Siodmak thought the script was junk, but he’s wrong; it’s a smooth, solid piece of genre craftsmanship, and the film served as his “trial by fire” at Universal, as he soon moved up to more prestigious assignments, such as The Spiral Staircase (1945), The Killers (1946), based on Ernest Hemingway’s short story, and The Dark Mirror (1946), all certifiable noir classics. In addition, George Robinson’s atmospheric cinematography brings out every last nuance of the dark, decaying mise en scene of the film, and John P. Fulton’s masterful special effects — the first time Dracula transforms into a bat on screen, or a trail of vapor in another memorable instance — adds much to the film’s overall impact, to say nothing of Hans J. Salter’s suitably sinister music score, one of many for Universal’s classic horror cycle.

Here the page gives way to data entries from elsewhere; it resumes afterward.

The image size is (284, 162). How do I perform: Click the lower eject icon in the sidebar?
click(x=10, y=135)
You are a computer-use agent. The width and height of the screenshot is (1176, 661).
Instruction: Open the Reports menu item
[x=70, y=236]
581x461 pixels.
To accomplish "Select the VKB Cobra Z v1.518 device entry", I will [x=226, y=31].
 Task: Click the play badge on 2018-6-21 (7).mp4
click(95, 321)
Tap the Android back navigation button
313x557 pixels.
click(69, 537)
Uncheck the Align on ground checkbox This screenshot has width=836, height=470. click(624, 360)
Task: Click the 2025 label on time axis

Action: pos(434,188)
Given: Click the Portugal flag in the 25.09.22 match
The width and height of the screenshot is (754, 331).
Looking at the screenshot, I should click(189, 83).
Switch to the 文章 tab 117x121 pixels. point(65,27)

But in the end, it’s Louise Allbritton’s performance — alluring, sensual, willful — that serves as the centerpiece of the film, and balances nicely off Chaney’s masculine interpretation of Alucard. Son of Dracula is a one of a kind movie, made just as the Universal cycle was coming to an end — it would collapse entirely in 1944 and 1945, with House of Frankenstein and House of Dracula, respectively, but here, for one last time, with a top flight director who would go on to much greater things, and a serviceable cast that responds intuitively to his authoritative direction, the Dracula legend is taken seriously one last time, and the results are well worth watching.

Incidentally, I’ll post in a few minutes on Film Forum’s tribute to Universal and Robert Siodmak, an event those of you who live in or around Manhattan absolutely should not miss.

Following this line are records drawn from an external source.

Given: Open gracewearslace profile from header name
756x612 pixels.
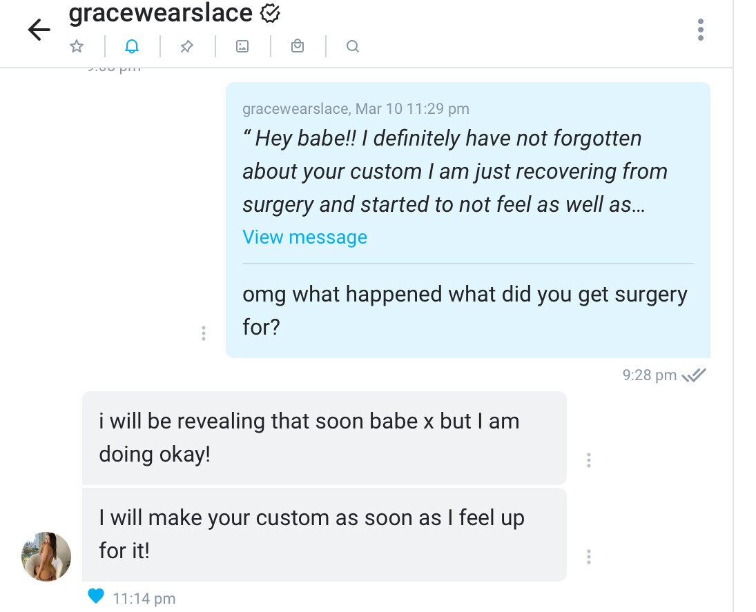Looking at the screenshot, I should 160,12.
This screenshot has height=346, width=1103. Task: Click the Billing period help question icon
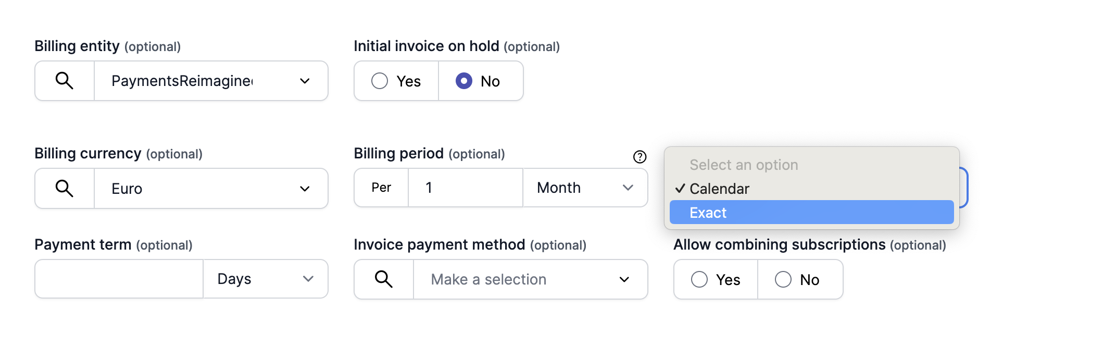point(640,157)
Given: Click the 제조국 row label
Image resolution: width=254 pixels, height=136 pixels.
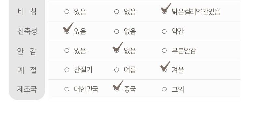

The Thalia Theater — 95th and Broadway, New York

Monday, July 2nd, 2012

The Thalia Theater, located at 95th and Broadway, was one of Manhattan’s greatest revival houses, and I pretty much grew up there. It opened in 1931, and closed in the mid 1980s.

The still above is from Woody Allen’s Annie Hall (1977), and I’d use another still if it were available, but sadly this is the only one I could find on the web, other than a shot taken just before the theatre’s demise. From the 1930s through the early 1980s, The Thalia was the place to see foreign films, classic Hollywood films, all night marathons of noir films, the collected works of Tex Avery, Chuck Jones and others; wildly eclectic double and triple bills, projected by one of the best booth crews in the city. In what would prove to be the last days of 35mm projection, the Thalia ran their prints with dazzling brilliance, and the audience was both demanding and appreciative of their efforts.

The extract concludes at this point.